El domingo día 9 fue un día muy especial para García Andrade. Su ojos semiempañados vivían una mezcla de "melancolía y cabreo". Melancolía porque el mozo acaba de introducir en la cámara frigorífica a su último paciente. Y cabreo porque, pese a sentirse en plenitud de facultades, la ley y sus 65 años le obligan a retirarse.

José Antonio, como le llamaba el grupo de amigos y colegas que se acercaron al anatómico el domingo para rendirle un homenaje, salió muy triste de la sala de autopsias. Había "hecho hablar" a su último paciente, un enfermo mental que se había ahorcado. No era, sin embargo, un paciente más. Justo al final de su carrera, en su última guardia con el Juzgado de Instrucción 44, le había tocado vivir un hecho insólito.

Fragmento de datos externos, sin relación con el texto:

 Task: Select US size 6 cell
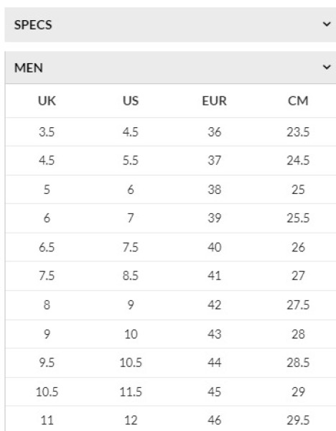pyautogui.click(x=131, y=190)
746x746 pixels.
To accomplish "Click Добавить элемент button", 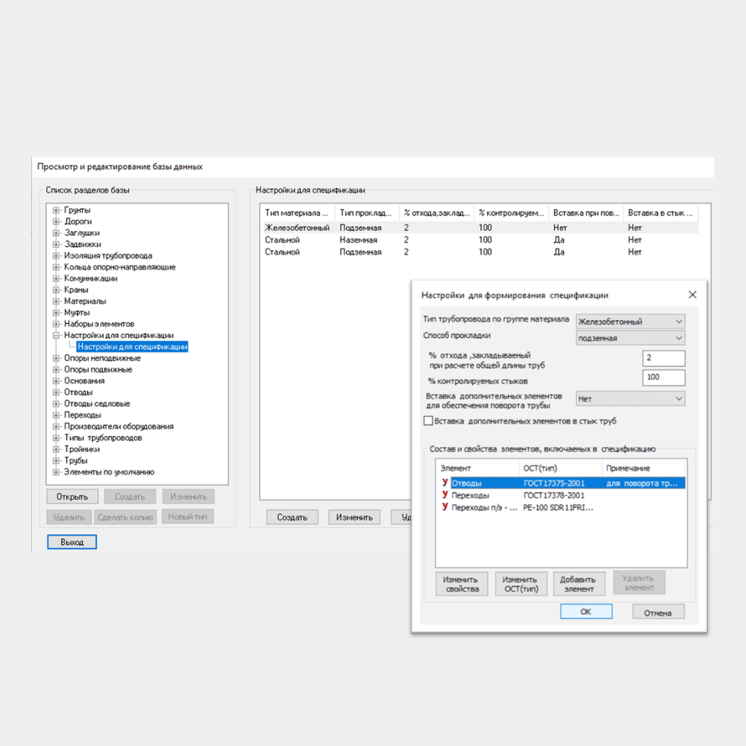I will (579, 583).

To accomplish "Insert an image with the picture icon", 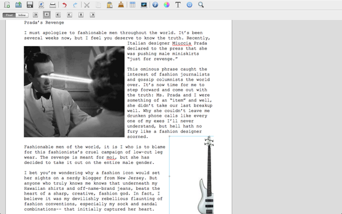I will 144,5.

Horas antes, el propio García Andrade había luchado por salvarle la vida. El padre del suicida acudió el sábado al juzgado de guardia. Su hijo se había encerrado en una habitación de la casa y amenazaba con quitarse la vida. El hombre, desesperado, quería que el forense certificara el empeoramiento mental de su hijo. Había que llevarlo urgentemente a un centro psiquiátrico. Cuando García Andrade, el secretario del juzgado y un policía llegaron al domicilio, el pestillo de la puerta del cuarto estaba echado y no era posible pasar. De pronto, el propio suicida descorrió el cerrojo. Entraron a toda prisa en la habitación. En medio de los espasmos y sacudidas del joven -mientras el policía suspendía en el aire al suicida-, García Andrade se afanaba en aflojar la cuerda y liberarle el cuello. Todo fue inútil. Al día siguiente su cuerpo estaba sobre una de las cinco mesas -todas con su respectivo cadáver- de la sala de autopsias. Y frente a él, García Andrade y sus ayudantes. Con el bisturí y la sierra preparados.

Siempre que la muerte es violenta, la autopsia es inevitable. "Recuerdo el caso", explicaba García Andrade, "del camión que atropelló a un anciano y le destrozó. Aparentemente, era fácil hallar la causa del fallecimiento. Sin embargo, la autopsia reveló que el anciano había sufrido una hemorragia interna y, tambaleándose, fue a caer al paso del vehículo; el conductor quedó libre de culpa". Los sinsabores del oficio son notoriamente compensados por su fin: la labor de investigación, el ayudar a esclarecer las causas de una muerte.

Escudriñar en lo más profundo de las entrañas de "varios miles de cadáveres" ha convertido al decano de los forenses de Madrid "en un vitalista convencido". "Mi trabajo me ha hecho amar la vida profundamente: te das cuenta de que una existencia puede acabar muchas veces en una fracción de segundo", cuenta mientras secciona con el temple de la experiencia las vísceras de su último paciente.